**Data supplied:**
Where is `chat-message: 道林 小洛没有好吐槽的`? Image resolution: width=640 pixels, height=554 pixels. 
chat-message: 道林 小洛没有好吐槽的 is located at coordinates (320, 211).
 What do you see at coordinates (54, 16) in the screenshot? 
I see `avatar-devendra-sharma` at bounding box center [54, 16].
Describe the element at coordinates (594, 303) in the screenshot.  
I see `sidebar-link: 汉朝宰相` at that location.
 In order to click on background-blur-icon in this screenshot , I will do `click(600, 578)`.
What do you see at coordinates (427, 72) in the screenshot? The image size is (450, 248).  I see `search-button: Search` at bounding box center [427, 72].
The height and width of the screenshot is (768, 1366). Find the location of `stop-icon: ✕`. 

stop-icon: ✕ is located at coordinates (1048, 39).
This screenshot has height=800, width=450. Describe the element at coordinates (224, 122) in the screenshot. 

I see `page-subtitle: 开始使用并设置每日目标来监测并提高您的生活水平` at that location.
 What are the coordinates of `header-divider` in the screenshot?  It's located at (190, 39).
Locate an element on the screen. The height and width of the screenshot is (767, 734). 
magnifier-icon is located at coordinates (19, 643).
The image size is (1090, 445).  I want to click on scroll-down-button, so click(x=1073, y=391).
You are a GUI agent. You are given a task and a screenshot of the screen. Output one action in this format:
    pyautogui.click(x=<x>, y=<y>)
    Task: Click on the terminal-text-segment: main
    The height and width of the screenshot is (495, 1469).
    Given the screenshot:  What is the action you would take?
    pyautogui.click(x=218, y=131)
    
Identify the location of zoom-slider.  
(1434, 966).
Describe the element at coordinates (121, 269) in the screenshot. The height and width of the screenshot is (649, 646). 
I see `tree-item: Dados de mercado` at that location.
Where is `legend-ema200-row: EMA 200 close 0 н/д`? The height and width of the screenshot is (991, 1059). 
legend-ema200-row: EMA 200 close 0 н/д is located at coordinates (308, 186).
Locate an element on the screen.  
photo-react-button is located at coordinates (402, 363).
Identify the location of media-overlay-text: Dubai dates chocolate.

**Work to be completed:** Arrange the listing above, from its first line through the line containing "magnifier-icon is located", both ends included, as a Markdown table with the columns Row and Line Text. Number each row and leave out blank lines.

**Answer box:**
| Row | Line Text |
|---|---|
| 1 | Where is `chat-message: 道林 小洛没有好吐槽的`? Image resolution: width=640 pixels, height=554 pixels.  |
| 2 | chat-message: 道林 小洛没有好吐槽的 is located at coordinates (320, 211). |
| 3 |  What do you see at coordinates (54, 16) in the screenshot?  |
| 4 | I see `avatar-devendra-sharma` at bounding box center [54, 16]. |
| 5 | Describe the element at coordinates (594, 303) in the screenshot.   |
| 6 | I see `sidebar-link: 汉朝宰相` at that location. |
| 7 |  In order to click on background-blur-icon in this screenshot , I will do `click(600, 578)`. |
| 8 | What do you see at coordinates (427, 72) in the screenshot? The image size is (450, 248).  I see `search-button: Search` at bounding box center [427, 72]. |
| 9 | The height and width of the screenshot is (768, 1366). Find the location of `stop-icon: ✕`.  |
| 10 | stop-icon: ✕ is located at coordinates (1048, 39). |
| 11 | This screenshot has height=800, width=450. Describe the element at coordinates (224, 122) in the screenshot.  |
| 12 | I see `page-subtitle: 开始使用并设置每日目标来监测并提高您的生活水平` at that location. |
| 13 |  What are the coordinates of `header-divider` in the screenshot?  It's located at (190, 39). |
| 14 | Locate an element on the screen. The height and width of the screenshot is (767, 734).  |
| 15 | magnifier-icon is located at coordinates (19, 643). |